### WHAT IS REQUIRED
Omit the pictures. Print each entry below exactly.

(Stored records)
== Segment start ==
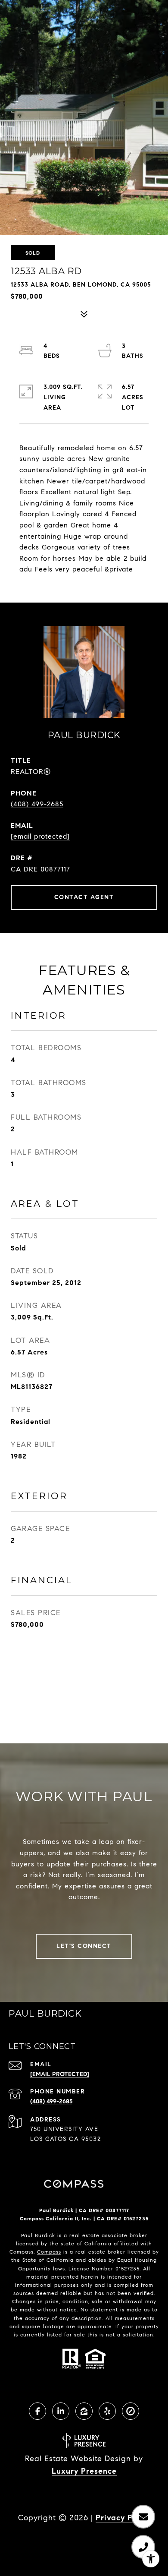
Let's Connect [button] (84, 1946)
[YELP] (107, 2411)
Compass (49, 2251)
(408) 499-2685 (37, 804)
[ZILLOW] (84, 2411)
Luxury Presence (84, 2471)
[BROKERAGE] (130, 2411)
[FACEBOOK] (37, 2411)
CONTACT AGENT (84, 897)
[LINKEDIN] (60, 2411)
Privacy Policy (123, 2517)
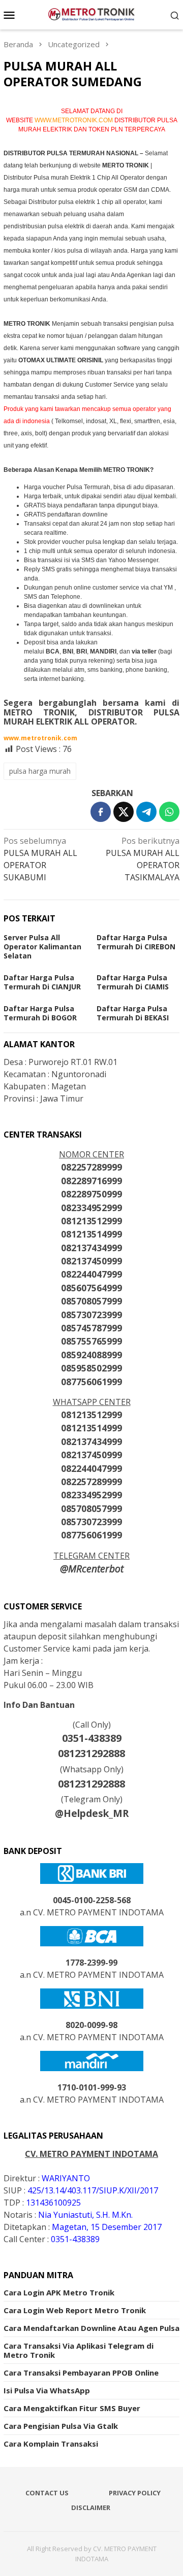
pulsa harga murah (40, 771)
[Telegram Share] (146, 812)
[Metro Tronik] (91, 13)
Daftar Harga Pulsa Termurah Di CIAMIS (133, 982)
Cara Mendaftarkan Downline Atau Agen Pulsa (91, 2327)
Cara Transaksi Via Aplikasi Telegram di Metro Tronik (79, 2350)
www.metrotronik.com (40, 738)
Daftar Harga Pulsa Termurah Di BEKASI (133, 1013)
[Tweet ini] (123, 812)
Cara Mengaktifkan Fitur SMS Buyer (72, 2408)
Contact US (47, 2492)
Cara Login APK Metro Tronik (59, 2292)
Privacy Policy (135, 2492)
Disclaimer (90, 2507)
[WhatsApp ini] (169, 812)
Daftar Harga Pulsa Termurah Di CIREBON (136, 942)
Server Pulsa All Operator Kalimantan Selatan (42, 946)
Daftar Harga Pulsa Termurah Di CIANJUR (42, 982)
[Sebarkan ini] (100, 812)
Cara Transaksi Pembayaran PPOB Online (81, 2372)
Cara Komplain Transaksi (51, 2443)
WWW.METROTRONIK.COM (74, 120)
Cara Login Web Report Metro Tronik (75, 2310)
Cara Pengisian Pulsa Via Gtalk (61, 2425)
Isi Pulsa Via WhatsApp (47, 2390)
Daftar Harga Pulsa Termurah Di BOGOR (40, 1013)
== Segment end ==
### TASK SOLUTION
Let's Connect [button] (84, 1946)
[YELP] (107, 2411)
Compass (49, 2251)
(408) 499-2685 (37, 804)
[ZILLOW] (84, 2411)
Luxury Presence (84, 2471)
[BROKERAGE] (130, 2411)
[FACEBOOK] (37, 2411)
CONTACT AGENT (84, 897)
[LINKEDIN] (60, 2411)
Privacy Policy (123, 2517)
pulsa harga murah (40, 771)
[Telegram Share] (146, 812)
[Metro Tronik] (91, 13)
Daftar Harga Pulsa Termurah Di CIAMIS (133, 982)
Cara Mendaftarkan Downline Atau Agen Pulsa (91, 2327)
Cara Transaksi Via Aplikasi Telegram di Metro Tronik (79, 2350)
www.metrotronik.com (40, 738)
Daftar Harga Pulsa Termurah Di BEKASI (133, 1013)
[Tweet ini] (123, 812)
Cara Mengaktifkan Fitur SMS Buyer (72, 2408)
Contact US (47, 2492)
Cara Login APK Metro Tronik (59, 2292)
Privacy Policy (135, 2492)
Disclaimer (90, 2507)
[WhatsApp ini] (169, 812)
Daftar Harga Pulsa Termurah Di CIREBON (136, 942)
Server Pulsa All Operator Kalimantan Selatan (42, 946)
Daftar Harga Pulsa Termurah Di CIANJUR (42, 982)
[Sebarkan ini] (100, 812)
Cara Transaksi Pembayaran PPOB Online (81, 2372)
Cara Komplain Transaksi (51, 2443)
WWW.METROTRONIK.COM (74, 120)
Cara Login Web Report Metro Tronik (75, 2310)
Cara Pengisian Pulsa Via Gtalk (61, 2425)
Isi Pulsa Via WhatsApp (47, 2390)
Daftar Harga Pulsa Termurah Di BOGOR (40, 1013)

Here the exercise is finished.